[Start of Attachment]

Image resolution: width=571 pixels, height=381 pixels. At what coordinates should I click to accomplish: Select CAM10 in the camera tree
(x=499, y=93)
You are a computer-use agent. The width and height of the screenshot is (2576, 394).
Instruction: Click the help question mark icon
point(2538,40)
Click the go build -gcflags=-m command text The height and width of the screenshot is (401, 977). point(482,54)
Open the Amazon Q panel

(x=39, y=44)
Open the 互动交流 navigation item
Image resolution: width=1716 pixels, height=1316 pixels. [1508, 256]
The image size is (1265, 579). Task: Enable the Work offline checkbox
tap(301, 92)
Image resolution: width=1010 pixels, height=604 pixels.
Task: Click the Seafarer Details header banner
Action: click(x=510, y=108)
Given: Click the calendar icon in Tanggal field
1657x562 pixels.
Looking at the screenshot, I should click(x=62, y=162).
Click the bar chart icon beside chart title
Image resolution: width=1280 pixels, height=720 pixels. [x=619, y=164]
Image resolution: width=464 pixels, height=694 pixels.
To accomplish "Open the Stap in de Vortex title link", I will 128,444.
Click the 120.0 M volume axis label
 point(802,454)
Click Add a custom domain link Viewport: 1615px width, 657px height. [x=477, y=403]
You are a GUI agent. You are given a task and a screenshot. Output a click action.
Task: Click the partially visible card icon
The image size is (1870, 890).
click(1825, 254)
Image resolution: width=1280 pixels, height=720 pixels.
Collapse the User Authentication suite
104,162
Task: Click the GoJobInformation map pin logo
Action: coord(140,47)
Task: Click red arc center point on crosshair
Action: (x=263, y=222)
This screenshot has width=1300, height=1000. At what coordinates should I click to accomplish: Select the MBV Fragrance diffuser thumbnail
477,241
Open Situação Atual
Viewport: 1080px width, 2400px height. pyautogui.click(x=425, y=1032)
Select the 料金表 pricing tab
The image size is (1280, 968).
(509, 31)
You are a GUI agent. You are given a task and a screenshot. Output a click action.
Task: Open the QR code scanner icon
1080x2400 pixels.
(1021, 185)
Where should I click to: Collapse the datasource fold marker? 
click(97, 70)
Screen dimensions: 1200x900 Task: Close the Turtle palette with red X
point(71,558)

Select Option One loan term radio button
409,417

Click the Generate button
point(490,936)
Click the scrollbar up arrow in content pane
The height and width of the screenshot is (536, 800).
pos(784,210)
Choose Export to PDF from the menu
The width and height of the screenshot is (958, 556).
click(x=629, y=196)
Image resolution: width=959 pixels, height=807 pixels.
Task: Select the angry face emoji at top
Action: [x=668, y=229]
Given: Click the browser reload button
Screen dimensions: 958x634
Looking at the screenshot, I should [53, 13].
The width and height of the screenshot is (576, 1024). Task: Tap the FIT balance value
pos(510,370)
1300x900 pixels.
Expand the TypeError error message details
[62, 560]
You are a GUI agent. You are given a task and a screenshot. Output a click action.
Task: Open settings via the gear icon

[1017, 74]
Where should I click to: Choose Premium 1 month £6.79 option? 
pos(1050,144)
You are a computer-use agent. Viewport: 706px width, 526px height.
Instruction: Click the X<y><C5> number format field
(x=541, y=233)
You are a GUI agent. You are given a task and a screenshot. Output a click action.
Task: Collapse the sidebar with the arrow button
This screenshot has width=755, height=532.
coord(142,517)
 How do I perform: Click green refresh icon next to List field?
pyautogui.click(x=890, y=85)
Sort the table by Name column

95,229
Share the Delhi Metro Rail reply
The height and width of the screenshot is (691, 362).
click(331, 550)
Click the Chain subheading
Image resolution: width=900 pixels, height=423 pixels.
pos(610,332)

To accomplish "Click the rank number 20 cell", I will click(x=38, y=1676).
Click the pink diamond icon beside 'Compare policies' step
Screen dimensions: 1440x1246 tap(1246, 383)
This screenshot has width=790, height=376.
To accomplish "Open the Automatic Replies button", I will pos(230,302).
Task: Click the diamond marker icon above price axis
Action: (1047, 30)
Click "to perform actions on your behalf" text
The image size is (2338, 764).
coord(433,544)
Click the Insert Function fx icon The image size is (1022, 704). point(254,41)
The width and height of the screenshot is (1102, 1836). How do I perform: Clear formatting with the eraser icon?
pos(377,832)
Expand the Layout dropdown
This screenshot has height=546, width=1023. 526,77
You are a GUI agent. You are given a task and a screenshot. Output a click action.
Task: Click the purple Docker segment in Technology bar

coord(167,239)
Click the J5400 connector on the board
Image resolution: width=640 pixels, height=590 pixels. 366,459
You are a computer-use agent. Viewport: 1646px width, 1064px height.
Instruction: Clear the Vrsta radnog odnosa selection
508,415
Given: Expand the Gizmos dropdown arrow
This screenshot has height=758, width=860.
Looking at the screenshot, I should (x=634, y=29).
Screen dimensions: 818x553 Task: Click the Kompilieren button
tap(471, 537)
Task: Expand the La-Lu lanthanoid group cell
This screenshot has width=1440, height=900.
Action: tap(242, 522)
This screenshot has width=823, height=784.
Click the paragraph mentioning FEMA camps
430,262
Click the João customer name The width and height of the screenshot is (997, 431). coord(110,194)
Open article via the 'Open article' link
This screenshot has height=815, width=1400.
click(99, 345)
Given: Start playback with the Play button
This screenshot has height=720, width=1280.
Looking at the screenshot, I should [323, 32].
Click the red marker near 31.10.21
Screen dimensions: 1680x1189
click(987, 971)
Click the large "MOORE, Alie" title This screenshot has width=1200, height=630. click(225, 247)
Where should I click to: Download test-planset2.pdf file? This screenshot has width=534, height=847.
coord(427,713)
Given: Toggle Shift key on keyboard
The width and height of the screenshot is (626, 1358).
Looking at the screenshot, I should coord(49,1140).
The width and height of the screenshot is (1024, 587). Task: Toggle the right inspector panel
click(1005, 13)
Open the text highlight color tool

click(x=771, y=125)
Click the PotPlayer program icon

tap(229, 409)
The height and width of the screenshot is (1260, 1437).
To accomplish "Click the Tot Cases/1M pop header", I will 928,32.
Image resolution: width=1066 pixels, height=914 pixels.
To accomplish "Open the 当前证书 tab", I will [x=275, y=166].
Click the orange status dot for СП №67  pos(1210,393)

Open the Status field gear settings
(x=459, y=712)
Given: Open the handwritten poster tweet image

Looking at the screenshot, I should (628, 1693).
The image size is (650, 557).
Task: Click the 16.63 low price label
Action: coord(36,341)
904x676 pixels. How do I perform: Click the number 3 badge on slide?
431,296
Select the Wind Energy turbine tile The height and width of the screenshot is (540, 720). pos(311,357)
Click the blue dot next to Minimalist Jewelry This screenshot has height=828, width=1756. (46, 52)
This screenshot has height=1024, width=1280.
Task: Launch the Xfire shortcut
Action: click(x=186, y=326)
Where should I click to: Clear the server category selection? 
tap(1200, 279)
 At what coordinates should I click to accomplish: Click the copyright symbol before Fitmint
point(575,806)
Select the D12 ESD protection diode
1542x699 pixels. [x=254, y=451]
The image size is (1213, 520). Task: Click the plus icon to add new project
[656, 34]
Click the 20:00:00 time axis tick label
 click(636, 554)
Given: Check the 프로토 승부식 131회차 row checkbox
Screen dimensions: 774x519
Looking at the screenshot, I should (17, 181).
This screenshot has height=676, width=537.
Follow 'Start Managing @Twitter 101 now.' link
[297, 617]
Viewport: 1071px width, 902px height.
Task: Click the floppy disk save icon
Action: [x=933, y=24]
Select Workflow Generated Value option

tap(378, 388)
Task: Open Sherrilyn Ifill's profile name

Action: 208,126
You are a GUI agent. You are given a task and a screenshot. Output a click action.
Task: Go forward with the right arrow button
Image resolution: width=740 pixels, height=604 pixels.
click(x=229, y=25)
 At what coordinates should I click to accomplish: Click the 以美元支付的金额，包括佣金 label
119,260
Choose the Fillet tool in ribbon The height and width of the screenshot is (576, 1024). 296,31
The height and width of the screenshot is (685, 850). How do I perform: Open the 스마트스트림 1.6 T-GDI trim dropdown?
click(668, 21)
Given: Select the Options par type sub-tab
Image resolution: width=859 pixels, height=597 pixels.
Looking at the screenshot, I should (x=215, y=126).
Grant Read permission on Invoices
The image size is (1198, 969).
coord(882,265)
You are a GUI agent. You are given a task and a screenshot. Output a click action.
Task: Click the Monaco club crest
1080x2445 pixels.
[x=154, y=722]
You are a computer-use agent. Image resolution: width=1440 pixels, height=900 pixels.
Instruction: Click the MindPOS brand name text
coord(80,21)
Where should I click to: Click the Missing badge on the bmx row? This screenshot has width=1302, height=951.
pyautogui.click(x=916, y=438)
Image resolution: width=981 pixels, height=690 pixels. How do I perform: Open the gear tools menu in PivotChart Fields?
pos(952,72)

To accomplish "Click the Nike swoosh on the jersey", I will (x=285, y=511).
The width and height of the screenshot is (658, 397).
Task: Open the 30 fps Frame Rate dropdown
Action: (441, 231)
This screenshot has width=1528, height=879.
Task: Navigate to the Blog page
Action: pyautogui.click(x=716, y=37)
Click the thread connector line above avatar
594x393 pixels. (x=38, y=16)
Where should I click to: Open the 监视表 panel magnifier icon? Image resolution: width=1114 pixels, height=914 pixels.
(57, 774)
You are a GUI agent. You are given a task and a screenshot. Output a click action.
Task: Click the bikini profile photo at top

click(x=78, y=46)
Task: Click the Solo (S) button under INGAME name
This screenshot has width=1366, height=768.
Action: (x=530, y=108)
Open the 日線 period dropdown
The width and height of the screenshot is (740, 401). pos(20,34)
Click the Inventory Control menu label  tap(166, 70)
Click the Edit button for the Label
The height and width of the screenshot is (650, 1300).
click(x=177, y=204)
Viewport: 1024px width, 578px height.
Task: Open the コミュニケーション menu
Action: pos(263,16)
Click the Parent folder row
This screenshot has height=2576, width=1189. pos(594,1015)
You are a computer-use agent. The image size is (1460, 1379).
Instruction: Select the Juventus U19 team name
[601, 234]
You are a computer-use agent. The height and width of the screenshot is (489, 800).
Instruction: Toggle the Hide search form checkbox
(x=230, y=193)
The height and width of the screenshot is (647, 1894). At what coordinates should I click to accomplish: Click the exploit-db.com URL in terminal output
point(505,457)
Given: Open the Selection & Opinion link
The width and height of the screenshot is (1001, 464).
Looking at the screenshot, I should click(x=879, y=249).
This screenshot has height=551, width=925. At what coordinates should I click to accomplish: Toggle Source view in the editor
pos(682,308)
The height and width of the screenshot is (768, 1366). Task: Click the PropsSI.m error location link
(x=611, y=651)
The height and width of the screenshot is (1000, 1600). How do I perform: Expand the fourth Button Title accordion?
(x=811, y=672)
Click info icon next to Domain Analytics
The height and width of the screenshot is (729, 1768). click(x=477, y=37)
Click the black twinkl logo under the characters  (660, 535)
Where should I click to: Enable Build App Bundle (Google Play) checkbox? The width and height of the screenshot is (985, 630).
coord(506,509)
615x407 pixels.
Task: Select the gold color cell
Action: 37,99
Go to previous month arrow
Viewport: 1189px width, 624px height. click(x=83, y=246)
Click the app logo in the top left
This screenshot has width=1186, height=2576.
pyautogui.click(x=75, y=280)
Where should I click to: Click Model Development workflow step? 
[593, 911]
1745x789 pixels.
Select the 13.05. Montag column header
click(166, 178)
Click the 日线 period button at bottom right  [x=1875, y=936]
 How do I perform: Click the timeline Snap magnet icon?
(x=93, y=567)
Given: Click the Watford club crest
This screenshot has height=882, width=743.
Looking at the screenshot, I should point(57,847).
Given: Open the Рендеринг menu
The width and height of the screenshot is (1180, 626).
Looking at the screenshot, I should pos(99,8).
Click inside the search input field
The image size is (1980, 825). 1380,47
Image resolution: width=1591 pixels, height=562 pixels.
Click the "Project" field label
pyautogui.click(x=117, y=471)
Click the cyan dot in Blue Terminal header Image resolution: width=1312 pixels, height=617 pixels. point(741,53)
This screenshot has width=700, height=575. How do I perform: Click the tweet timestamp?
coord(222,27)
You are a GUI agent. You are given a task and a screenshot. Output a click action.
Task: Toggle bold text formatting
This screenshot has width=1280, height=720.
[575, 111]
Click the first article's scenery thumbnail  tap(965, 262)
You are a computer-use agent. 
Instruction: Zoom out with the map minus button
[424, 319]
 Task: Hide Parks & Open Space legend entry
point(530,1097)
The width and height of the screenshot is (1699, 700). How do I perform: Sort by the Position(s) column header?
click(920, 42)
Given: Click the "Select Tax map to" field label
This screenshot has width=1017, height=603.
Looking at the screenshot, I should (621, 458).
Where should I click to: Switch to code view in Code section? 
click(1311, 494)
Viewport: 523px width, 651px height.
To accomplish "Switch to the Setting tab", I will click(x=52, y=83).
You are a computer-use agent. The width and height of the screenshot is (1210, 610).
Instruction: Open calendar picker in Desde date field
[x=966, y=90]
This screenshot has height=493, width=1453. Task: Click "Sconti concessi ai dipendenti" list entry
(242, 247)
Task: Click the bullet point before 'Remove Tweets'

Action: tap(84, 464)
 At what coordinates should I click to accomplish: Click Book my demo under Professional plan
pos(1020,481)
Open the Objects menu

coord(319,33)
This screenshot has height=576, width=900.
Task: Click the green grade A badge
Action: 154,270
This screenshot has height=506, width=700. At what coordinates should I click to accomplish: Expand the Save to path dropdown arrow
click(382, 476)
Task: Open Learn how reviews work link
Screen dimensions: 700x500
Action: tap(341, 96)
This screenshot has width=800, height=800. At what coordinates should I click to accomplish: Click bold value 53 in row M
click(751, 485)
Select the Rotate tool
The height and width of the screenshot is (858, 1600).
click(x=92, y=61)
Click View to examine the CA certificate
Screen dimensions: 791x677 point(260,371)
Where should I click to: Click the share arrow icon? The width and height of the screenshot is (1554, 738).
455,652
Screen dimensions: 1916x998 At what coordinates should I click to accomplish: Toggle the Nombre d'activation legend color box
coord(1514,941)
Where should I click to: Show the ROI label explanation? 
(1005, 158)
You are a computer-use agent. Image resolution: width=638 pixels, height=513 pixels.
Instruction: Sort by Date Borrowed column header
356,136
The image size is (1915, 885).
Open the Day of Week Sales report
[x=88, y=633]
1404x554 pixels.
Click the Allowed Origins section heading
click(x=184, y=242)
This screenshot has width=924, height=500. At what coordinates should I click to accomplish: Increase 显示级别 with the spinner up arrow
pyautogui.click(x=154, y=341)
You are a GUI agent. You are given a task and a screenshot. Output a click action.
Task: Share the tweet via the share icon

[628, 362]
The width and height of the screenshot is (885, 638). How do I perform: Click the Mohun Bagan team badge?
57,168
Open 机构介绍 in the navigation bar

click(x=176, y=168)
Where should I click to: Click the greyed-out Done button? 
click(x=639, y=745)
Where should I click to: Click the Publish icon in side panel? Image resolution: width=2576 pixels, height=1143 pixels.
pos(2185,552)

[End of Attachment]

Going through the material above, work out how many lines contain the string "crest" and give only that figure.

● RESPONSE AREA: 2